Which does not mean that the losses — combined with medium and long Covid — have not traumatized a significant number of Americans. Experts estimate that every coronavirus death has left an average of nine close relatives bereaved. Their shattered lives and continuing, lonely grief are so little recognized and has not been given any healing assistance, such that this constitutes a national betrayal, argues Ed Yong, an Atlantic magazine reporter who won the Pulitzer Prize for his coverage of the pandemic. He wrote this, also talking about a subject in his article who lost her husband, sister-in-law, and mother-in-law in quick fashion to the virus:
“Deaths from Covid have been unexpected, untimely, particularly painful, and, in many cases, preventable. The pandemic has replaced community with isolation, empathy with judgment, and opportunities for healing with relentless triggers. Some of these features accompany other causes of death, but Covid has woven them together and inflicted them at scale. In 1 million instants, the disease has torn wounds in 9 million worlds, while creating the perfect conditions for those wounds to fester. It has opened up private grief to public scrutiny, all while depriving grievers of the collective support they need to recover. The U.S. seems intent on brushing aside its losses in its desire to move past the crisis. But the grief of millions of people is not going away. ‘There’s no end to the grief,’ Lucy Esparza-Casarez told me. ‘It changes. It morphs into something different. But it’s ongoing.’”
As many as 200,000 children have lost parents in the pandemic, leading their grandparents to step in and to step up to take over their care, the New York Times has reported. This has added to the unexpected, major challenges seniors confront:
“Grandparents have always been the first line of defense in the wake of such tragedies. The nonprofit Generations United reports that pre-pandemic, 2.6 million American children already lived in ‘grand families,’ raised by relatives for reasons ranging from military deployment and incarceration to deaths from substance abuse, other illnesses, or accidents. Many more grandparents provide other kinds of support — childcare, transportation, financial help — when a parent dies … Such an abrupt change in roles can stress both generations. The children are destabilized by loss, and ‘the grandparents’ lives are suddenly not what they expected when they retired,’ said Donna Butts, executive director of Generations United. ‘Their dreams go into the closet.’”
We are not done with pandemic, and we all would be wise to recognize this, including sustaining the money to battle the disease.
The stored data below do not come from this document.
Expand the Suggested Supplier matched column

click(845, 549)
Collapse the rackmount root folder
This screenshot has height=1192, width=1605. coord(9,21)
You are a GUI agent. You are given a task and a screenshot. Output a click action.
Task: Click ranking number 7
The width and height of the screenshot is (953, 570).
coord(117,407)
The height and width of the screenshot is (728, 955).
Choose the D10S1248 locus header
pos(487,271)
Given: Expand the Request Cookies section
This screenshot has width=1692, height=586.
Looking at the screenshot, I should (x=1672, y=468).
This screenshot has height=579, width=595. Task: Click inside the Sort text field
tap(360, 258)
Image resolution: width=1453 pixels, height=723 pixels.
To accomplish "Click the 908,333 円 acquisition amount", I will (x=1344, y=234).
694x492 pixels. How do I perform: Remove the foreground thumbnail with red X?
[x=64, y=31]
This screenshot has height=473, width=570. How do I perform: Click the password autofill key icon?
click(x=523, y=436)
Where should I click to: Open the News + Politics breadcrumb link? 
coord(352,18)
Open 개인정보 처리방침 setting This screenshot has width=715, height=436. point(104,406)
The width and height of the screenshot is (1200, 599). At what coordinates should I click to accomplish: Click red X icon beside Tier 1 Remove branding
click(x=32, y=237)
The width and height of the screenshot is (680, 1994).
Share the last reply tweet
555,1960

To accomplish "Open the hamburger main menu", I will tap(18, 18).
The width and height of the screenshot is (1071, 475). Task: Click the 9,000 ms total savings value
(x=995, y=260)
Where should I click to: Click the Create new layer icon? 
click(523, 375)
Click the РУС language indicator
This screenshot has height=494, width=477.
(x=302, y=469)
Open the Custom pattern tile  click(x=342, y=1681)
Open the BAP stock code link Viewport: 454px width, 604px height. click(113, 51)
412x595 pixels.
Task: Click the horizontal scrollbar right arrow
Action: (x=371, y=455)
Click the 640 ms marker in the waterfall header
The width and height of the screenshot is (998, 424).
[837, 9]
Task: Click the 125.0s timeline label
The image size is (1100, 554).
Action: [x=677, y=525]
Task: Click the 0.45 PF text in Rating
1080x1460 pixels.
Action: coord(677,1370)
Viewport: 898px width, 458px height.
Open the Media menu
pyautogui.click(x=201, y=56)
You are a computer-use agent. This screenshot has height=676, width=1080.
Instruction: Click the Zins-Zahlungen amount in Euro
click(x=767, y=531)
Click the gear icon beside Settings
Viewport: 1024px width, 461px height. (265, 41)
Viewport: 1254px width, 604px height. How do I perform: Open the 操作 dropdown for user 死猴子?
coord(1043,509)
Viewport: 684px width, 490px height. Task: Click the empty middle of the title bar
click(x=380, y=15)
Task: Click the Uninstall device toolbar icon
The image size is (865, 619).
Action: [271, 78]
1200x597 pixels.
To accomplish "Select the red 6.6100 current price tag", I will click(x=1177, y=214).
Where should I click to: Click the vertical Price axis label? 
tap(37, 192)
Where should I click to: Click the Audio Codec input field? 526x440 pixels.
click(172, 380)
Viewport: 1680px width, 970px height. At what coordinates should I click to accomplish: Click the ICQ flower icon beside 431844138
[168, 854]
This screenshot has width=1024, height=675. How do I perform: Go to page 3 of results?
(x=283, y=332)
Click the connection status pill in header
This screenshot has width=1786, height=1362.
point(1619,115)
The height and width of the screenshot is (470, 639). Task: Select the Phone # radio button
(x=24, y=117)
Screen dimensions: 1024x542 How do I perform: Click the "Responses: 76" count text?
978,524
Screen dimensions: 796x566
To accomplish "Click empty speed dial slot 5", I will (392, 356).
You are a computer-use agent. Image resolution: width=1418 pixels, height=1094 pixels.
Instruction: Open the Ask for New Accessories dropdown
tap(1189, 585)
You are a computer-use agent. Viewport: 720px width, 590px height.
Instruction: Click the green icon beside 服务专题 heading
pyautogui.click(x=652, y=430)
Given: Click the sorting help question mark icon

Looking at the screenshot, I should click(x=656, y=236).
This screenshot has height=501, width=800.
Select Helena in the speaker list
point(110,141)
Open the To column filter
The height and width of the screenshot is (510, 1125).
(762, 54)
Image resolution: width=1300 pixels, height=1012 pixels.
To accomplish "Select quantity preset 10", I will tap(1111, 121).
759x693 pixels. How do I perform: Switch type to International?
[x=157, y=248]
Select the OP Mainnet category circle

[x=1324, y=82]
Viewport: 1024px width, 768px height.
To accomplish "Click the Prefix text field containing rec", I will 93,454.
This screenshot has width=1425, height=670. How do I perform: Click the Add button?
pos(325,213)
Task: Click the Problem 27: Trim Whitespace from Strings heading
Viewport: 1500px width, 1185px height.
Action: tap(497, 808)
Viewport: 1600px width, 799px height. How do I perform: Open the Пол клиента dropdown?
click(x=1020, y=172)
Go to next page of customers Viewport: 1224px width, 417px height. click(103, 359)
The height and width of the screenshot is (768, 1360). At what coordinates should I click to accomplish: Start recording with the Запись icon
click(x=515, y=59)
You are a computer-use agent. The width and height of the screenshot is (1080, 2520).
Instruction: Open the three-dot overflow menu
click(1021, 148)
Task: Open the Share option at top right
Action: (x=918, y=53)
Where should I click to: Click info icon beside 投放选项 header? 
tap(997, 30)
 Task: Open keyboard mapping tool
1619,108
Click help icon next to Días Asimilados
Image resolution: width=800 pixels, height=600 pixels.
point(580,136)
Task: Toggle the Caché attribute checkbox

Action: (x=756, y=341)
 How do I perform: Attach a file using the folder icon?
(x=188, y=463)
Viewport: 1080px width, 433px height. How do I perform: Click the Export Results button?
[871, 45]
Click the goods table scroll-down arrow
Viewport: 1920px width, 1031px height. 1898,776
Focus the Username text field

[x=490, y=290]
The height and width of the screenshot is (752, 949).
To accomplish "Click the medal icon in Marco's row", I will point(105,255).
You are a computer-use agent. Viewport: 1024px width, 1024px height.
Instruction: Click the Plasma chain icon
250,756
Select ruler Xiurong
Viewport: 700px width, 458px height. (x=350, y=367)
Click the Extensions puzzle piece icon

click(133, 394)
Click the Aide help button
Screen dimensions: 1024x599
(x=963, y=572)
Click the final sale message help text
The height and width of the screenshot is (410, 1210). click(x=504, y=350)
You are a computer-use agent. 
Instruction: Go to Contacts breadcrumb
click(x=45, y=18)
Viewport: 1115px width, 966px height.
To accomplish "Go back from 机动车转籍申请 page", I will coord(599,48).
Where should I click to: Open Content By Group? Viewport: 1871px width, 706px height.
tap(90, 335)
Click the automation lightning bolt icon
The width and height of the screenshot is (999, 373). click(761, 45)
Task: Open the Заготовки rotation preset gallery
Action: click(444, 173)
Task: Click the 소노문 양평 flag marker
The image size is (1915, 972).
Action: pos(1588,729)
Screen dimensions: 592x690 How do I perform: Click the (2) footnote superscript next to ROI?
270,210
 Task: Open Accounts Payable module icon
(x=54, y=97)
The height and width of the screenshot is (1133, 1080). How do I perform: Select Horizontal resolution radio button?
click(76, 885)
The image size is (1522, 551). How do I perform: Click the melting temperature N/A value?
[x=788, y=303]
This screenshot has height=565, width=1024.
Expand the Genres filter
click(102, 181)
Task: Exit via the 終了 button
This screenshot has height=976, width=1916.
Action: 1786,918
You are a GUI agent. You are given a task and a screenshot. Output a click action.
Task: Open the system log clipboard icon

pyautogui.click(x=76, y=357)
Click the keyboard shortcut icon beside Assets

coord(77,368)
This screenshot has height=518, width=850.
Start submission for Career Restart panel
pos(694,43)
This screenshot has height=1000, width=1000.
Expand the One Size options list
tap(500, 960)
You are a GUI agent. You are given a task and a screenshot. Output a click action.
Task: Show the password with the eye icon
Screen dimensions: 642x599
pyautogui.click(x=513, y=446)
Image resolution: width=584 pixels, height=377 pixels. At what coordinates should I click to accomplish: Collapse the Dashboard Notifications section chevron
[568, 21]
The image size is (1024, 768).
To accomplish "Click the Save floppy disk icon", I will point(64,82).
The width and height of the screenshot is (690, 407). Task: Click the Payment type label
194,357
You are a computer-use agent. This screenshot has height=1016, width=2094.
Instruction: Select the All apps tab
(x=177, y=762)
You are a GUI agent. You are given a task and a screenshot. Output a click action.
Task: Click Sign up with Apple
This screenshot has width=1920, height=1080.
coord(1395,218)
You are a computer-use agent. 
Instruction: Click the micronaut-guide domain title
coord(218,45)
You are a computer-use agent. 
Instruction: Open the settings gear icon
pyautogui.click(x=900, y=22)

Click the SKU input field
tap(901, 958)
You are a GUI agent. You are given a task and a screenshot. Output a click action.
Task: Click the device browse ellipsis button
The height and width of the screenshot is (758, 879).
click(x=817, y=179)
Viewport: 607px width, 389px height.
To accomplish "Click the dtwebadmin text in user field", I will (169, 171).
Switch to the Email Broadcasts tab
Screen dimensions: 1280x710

Regular folks appear to be having varied reactions to health officials easing coronavirus measures. But those with heightened vulnerability to the virus — those who are older, immunocompromised, overweight, and with underlying conditions, or individuals from hard-hit communities of color — still may be staying careful, including by keeping on their masks. Those using public transportation also must keep their masks on for a while longer.
A word to the wise: Don’t toss out those masks yet. The savvy will want to build up their supply, nabbing test kits, too (free from the federal government, including a second round of them, and delivered to your door). Just in case.
The vaccines remain life changers and life savers. If you have not gotten your shots, please do so, boosters and all, pronto. If you haven’t chatted with your doctor for a bit, you should — especially about whether your individual health would benefit from an additional dose of vaccine and when might be the time to get it. Parents should discuss potential booster shots for their kids with their pediatricians. If you have been exposed or think you have gotten infected, please get tested — and quarantine or isolate to protect yourself and others.